AMD’s developer relations manager, Richard Huddy, explained to Custom PC that the most common AI tasks involve visibility queries and path finding queries. ‘Our recent research into AI suggests that it’s not uncommon for gaming AI to spend more than 90 per cent of its time resolving these two simple questions,’ says Huddy. He also added that these two queries are ‘almost perfect for GPU implementation,’ because they ‘make excellent use of the GPU’s inherently parallel architecture and are typically not memory-bound.’
Nvidia’s director of product management for PhysX, Nadeem Mohammad, agrees,telling Custom PC that ‘all the simple, complex operations’ involved with path finding and collision detection ‘are all very repetitive, so path finding is one of the algorithms which does work very well on CUDA.’
‘You can always imagine CUDA as loads of processors running the same program but not the same instruction, and ideally on the same data set but with different input parameters,’ says Mohammad. ‘So, in the context of AI, the data set consists of the whole game world, and the parameters going into it are the individual bots – that’s one way of neatly parallelising the problem. If you look at it in that context then any AI program could be accelerated.’

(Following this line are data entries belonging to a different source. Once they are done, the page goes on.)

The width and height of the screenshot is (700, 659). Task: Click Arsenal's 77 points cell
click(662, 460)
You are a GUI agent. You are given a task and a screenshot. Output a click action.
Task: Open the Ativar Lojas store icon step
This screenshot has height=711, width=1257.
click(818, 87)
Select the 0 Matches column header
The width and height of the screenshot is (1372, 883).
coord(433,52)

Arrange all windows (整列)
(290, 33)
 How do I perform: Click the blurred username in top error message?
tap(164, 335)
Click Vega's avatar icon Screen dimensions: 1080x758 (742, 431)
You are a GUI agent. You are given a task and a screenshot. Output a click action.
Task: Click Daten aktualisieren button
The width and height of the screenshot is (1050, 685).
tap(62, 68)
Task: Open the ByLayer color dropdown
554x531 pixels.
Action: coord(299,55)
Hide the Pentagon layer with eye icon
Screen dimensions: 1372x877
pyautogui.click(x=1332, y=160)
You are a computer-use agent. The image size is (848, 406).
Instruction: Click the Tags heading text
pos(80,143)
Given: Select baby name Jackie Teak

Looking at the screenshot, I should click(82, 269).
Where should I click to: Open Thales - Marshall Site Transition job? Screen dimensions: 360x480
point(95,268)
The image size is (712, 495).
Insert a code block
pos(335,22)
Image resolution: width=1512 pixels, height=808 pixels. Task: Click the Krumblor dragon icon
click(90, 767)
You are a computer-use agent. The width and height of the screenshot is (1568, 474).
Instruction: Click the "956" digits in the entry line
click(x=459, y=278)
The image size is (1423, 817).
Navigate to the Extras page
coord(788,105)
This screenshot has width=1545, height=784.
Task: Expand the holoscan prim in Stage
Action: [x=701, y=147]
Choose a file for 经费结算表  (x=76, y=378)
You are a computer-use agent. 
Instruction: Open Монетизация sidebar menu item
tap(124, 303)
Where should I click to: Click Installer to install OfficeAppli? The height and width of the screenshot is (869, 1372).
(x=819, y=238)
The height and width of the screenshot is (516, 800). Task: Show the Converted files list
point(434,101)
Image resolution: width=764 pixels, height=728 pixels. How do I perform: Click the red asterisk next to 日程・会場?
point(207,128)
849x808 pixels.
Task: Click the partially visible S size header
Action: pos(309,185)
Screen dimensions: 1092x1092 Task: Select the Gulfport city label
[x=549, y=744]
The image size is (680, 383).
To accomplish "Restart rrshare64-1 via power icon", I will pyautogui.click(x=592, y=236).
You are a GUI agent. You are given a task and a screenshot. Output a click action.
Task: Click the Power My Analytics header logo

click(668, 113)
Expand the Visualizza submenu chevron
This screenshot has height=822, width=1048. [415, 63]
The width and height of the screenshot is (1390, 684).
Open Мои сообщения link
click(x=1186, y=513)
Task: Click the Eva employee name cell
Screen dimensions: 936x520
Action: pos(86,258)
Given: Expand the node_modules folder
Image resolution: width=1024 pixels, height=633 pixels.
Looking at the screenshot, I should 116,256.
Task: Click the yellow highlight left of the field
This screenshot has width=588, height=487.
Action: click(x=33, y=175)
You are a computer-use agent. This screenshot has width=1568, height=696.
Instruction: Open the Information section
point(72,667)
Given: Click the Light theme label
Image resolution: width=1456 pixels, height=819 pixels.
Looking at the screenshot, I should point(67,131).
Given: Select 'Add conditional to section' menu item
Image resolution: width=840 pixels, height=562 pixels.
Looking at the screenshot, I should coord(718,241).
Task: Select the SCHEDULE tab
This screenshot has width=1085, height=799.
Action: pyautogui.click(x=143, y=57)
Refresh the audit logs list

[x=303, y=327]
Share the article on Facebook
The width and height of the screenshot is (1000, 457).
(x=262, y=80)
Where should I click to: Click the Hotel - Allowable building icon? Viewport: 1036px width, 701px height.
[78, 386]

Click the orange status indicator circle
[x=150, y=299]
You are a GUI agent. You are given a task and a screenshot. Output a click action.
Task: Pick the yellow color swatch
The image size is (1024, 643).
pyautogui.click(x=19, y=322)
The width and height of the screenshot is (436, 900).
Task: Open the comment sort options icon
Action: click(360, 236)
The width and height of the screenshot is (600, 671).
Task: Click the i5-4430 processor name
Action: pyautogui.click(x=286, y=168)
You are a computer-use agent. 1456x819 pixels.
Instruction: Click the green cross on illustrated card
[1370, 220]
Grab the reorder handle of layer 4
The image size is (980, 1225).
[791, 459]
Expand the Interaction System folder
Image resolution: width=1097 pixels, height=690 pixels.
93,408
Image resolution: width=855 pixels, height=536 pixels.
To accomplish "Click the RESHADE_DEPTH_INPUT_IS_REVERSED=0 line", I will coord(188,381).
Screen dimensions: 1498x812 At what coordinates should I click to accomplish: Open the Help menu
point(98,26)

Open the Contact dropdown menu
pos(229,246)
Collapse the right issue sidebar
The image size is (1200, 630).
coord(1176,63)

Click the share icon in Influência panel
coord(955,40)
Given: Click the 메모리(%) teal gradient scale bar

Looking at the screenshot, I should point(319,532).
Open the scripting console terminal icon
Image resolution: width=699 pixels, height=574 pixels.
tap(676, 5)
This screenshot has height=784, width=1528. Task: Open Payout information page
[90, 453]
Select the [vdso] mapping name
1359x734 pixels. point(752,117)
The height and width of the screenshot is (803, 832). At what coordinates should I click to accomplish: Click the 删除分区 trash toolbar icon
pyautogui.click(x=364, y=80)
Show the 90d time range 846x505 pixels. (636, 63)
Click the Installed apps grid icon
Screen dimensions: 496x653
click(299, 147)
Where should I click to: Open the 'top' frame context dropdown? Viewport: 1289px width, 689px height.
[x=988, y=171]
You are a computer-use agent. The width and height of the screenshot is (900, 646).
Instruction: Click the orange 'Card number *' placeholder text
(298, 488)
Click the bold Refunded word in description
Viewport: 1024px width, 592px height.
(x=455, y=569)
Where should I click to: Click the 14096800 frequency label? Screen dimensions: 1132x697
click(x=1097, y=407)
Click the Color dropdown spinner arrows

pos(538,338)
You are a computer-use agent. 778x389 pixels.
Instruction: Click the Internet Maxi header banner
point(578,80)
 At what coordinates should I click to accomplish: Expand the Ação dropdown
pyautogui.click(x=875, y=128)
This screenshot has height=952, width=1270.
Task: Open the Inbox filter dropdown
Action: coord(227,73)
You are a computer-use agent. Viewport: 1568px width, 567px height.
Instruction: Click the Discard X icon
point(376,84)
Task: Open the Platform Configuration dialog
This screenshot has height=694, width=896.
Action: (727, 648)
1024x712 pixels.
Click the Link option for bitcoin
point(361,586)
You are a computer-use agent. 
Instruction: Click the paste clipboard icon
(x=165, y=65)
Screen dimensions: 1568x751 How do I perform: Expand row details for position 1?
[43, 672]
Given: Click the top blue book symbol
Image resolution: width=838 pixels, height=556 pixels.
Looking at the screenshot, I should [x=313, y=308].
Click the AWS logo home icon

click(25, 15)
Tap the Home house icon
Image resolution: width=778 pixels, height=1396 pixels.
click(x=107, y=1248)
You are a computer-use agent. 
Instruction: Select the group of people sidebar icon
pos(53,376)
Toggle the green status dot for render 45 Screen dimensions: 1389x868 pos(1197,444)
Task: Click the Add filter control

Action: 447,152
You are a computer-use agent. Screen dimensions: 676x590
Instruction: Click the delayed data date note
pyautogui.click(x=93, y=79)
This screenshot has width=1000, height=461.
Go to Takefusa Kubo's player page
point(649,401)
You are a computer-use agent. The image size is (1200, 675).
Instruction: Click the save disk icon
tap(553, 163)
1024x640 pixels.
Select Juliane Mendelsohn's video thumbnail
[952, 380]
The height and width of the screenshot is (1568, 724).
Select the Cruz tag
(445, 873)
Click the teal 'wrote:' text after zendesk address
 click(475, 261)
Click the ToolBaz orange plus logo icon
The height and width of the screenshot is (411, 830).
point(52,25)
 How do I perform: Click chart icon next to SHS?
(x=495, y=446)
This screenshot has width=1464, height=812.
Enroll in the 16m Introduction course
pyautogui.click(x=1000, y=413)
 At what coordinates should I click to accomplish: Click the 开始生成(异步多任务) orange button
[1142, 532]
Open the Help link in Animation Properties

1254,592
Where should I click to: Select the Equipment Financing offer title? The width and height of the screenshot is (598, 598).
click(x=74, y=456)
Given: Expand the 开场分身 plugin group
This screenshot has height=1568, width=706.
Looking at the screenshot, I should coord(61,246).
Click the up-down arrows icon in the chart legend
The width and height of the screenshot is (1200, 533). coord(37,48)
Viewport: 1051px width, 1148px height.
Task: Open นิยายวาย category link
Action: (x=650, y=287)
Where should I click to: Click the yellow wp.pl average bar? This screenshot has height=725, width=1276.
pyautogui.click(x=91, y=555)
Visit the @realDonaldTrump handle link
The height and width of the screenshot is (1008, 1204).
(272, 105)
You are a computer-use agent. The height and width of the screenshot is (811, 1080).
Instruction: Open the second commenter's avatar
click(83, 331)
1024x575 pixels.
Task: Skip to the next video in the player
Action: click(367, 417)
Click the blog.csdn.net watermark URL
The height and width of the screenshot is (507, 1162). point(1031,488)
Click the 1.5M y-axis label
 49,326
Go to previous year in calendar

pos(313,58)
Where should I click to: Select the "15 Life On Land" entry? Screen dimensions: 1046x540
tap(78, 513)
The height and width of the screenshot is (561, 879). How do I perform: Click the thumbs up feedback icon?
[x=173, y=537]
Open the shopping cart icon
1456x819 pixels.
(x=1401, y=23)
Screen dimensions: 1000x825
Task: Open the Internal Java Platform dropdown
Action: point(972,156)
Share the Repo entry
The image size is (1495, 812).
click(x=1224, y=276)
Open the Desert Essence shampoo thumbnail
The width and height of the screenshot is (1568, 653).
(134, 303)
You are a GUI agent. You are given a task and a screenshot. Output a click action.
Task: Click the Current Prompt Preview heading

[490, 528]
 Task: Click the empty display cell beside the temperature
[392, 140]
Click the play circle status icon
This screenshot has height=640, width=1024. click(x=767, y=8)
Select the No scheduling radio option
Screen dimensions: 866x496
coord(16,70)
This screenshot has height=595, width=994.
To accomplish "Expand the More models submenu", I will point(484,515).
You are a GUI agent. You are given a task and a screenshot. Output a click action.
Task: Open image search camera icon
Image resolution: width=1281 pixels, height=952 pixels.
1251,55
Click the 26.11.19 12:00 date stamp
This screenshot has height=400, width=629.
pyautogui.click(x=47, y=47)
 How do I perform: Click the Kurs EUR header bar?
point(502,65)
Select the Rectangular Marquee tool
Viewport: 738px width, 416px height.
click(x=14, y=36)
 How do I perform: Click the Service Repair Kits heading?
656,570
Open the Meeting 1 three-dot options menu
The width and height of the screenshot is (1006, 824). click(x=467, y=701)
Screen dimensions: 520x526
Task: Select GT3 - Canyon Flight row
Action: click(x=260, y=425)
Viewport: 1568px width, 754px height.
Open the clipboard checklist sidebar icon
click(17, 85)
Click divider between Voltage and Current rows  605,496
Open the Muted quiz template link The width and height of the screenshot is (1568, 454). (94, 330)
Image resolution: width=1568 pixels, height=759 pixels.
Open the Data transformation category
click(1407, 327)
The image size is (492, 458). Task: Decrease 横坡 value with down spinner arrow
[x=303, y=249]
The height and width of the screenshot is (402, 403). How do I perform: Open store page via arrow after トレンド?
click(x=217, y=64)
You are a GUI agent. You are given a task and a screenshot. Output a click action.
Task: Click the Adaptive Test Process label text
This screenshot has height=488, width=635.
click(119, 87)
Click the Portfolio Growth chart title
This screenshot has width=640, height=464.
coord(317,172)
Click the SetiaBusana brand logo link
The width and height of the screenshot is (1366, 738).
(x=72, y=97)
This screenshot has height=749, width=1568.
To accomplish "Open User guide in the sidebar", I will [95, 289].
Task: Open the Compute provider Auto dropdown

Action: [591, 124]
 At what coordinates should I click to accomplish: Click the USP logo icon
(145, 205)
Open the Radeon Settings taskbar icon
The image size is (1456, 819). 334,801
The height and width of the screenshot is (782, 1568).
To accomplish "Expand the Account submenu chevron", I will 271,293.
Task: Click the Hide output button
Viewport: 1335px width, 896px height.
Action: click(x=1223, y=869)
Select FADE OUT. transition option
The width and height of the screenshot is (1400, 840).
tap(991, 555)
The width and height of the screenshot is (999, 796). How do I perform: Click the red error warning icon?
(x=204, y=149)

It doesn’t look as though we’ll be waiting for long before we see GPGPU- accelerated AI either. Both AMD and Nvidia claim to be working with several game developers and middleware developers in AI at the moment, although no names have been revealed yet. According to Huddy, ‘some middleware providers are looking at this in terms of packaging up a GPU AI library for games, while some developers are looking to transfer their own existing AI code from CPU to GPU.’ Meanwhile, Mohammad estimates that we’ll see GPGPU- accelerated AI as soon as a year from now now. ‘I don’t expect it before 12 months,’ he says, ‘but I would definitely expect it within 18.’
The idea of GPGPU-accelerated AI is also appealing to game developers. ‘I think there's a lot of potential for GPU acceleration to benefit AI,’ Relic’s senior programmer on Dawn of War II, Chris Jurney, told Custom PC, ‘all our AI is grid based, and we're already using rasterisation to keep our maps up to date, and for line-draws on those maps to test for passability, so it's a great match.’
However, both AMD and Nvidia are talking about processing AI using in CUDA and Stream at the moment, which would make it hard for GPGPU-accelerated AI to become a standard. Relic’s Chris Jurney points out that ‘we rely on the fact that all CPUs in all PCs come up with the exact same result to make multiplayer work. We're only transmitting the inputs and commands between players, so if two GPUs decide on slightly different results in the AI, different players will be playing in different worlds.’